Em mais uma reviravolta, eles não foram imediatamente incinerados pelo calor que os envolveu e prendeu. Koushi franziu o cenho frente à demonstração do colega na frente dos demais.
— Minhas chamas só queimam os malfeitores — atestou Katsuoka, cujas íris refletiam o brilho das labaredas tremulantes. — Vou pedir apenas mais uma vez. Por favor, deixem as garotas irem, elas têm compromisso. Estamos entendidos?
Não demorou muito para o efeito cascata atingir o público. Aos poucos, se dispersaram para voltar às suas rotinas, enfim liberando os jovens do sufocamento. O garoto de olhos puxados foi derrubado rapidamente por aquelas que havia acabado de salvar — Shino sentiu uma pitada de inveja amargar sua boca, mas se manteve calada.
— Katsu, você um salvador! — Mirei esfregava o rosto furiosamente no peito do uniforme do colega. — Eu já tava pra explodir!
— Sim, você é um anjo! — choramingou Touko, ajudando ele a se levantar. A outra menina ainda estava grudada nele como um coala e sua mãe. — Se dependesse de mim e da Mirei pra afastar, eles teriam engolido a gente.
— Sério, não foi nada. Eu senti que estavam incomodadas, então quis ajudar.
Shino cutucou seu namorado, apontando com a cabeça para o trio em um gesto de “está vendo como se faz, senhor antipatia?”. A bufada bem sonora que Koushi soltou fez a donzela se arrepender na mesma hora, quando ele virou as costas e partiu na direção da Academia de Palas.

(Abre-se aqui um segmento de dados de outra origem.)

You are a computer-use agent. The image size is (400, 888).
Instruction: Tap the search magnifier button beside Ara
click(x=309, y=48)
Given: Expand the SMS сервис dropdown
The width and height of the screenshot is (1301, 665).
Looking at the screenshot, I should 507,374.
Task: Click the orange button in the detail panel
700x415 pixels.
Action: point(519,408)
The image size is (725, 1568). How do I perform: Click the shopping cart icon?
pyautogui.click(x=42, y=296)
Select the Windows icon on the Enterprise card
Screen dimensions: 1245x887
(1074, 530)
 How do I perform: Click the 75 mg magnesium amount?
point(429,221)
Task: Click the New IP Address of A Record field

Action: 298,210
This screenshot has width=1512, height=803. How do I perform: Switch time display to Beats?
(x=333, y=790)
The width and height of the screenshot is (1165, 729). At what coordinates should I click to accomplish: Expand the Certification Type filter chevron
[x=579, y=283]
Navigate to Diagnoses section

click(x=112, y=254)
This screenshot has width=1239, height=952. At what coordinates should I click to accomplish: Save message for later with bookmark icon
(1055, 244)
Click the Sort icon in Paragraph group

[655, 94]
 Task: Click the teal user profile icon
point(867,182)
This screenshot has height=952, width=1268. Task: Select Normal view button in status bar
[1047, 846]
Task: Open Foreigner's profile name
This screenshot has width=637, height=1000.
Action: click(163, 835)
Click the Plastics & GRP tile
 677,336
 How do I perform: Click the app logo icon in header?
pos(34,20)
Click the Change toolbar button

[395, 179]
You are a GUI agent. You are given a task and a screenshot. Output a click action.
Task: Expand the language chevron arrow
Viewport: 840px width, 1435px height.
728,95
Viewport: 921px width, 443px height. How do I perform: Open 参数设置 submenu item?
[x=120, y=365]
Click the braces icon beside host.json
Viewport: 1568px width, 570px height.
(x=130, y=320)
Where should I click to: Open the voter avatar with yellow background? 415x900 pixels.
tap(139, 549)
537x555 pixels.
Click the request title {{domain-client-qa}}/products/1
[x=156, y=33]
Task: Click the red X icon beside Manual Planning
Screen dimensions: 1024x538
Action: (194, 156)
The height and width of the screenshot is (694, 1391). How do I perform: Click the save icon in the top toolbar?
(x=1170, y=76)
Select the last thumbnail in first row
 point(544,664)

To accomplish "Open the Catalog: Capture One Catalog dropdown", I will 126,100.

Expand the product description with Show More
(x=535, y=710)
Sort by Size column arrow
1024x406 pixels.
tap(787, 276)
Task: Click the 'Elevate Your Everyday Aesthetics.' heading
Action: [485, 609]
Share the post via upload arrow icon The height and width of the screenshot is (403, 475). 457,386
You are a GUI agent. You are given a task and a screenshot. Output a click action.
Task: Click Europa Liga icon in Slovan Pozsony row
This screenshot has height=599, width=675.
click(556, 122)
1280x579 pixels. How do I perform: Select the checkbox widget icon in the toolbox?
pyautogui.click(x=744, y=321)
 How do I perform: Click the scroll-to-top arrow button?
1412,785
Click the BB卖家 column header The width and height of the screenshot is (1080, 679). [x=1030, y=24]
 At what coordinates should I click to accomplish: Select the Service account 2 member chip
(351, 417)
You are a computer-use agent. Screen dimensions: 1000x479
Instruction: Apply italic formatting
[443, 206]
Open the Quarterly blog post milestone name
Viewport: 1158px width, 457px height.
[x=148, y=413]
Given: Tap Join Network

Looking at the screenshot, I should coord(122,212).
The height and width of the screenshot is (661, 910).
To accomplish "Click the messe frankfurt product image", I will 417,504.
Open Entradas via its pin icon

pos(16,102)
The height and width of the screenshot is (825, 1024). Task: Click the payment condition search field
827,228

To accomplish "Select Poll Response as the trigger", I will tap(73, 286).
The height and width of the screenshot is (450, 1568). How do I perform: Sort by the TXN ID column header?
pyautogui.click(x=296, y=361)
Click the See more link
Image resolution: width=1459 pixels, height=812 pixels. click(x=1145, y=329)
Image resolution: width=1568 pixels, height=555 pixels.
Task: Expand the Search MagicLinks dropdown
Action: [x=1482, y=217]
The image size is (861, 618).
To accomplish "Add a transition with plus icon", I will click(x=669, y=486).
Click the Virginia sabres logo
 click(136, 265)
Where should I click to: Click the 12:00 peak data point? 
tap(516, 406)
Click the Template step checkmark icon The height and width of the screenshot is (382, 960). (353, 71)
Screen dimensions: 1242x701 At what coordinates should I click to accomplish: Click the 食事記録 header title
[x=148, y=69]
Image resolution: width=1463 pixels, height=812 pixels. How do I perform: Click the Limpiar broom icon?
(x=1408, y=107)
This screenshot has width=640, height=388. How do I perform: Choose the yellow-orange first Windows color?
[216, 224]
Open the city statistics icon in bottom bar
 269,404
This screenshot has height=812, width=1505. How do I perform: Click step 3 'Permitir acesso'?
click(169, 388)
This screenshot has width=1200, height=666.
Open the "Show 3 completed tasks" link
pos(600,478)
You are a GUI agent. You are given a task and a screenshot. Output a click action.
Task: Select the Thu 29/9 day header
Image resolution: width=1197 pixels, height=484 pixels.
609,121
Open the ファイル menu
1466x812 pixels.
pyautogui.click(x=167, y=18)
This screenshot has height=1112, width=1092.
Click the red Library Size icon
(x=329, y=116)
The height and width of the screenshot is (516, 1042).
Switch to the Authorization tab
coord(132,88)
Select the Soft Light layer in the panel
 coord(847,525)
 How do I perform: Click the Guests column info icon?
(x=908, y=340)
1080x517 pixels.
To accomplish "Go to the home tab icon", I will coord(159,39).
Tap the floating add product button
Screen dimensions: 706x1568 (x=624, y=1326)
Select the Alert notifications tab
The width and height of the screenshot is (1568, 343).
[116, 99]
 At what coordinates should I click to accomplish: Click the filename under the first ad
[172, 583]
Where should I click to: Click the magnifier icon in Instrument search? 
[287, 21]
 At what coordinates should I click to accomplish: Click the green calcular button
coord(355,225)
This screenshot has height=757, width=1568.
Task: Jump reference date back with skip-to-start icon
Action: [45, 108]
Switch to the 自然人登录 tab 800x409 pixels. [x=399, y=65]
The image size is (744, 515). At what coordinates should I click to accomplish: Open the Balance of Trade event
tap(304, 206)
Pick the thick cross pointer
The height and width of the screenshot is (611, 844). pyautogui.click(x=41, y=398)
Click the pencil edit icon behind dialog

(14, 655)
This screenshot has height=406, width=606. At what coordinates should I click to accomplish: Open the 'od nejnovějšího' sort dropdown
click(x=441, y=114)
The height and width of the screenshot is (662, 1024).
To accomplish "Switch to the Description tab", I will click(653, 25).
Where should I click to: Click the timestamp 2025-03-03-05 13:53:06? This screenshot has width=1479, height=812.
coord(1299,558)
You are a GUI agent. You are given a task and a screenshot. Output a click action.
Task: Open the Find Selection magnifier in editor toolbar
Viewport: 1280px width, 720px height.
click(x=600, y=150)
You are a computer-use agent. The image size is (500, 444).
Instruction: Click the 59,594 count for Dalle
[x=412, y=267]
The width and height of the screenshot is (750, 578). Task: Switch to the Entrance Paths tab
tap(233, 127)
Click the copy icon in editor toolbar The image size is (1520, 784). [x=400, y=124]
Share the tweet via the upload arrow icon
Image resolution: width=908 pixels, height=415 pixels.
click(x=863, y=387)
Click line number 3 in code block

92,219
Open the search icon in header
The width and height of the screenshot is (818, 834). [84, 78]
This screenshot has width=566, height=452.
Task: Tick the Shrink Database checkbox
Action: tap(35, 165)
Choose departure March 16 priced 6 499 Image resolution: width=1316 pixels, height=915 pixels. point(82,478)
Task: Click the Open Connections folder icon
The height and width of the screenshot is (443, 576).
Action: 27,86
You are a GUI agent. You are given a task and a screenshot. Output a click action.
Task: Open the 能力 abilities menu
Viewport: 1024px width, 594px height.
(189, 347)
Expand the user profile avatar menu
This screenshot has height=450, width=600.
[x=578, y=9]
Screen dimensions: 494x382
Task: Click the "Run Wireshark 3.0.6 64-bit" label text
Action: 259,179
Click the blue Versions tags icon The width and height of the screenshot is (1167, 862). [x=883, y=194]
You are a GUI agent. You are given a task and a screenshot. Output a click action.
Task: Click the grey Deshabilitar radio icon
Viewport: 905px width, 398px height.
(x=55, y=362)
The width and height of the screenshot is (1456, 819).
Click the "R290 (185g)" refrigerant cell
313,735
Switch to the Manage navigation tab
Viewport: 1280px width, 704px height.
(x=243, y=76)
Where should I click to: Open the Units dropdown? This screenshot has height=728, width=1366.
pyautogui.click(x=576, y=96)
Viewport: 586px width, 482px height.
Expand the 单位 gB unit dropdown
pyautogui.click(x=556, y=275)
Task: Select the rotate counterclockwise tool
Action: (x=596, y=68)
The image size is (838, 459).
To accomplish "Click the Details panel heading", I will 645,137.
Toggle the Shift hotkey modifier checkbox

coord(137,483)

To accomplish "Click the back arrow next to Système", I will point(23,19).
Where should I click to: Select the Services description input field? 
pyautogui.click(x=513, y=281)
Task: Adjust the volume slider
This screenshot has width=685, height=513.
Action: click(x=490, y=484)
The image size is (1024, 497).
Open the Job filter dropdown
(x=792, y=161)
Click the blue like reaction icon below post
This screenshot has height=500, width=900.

Minutos se passaram com os amigos conversando antes de um deles notar a ausência do casal. Apesar de rirem entre si e fazerem piadas sujas — duramente repreendidas por Katsuoka —, a situação estava longe de ser tão favorável quanto acreditavam. Sob a liderança de Touko e Naochi, os quatro foram para o show na praça sul da cidade.
Einatsu não admitiria mas, naquela noite, teve que conter a vontade de continuar no bate-papo tranquilo com os amigos ao invés de seguir seu amado Koushi.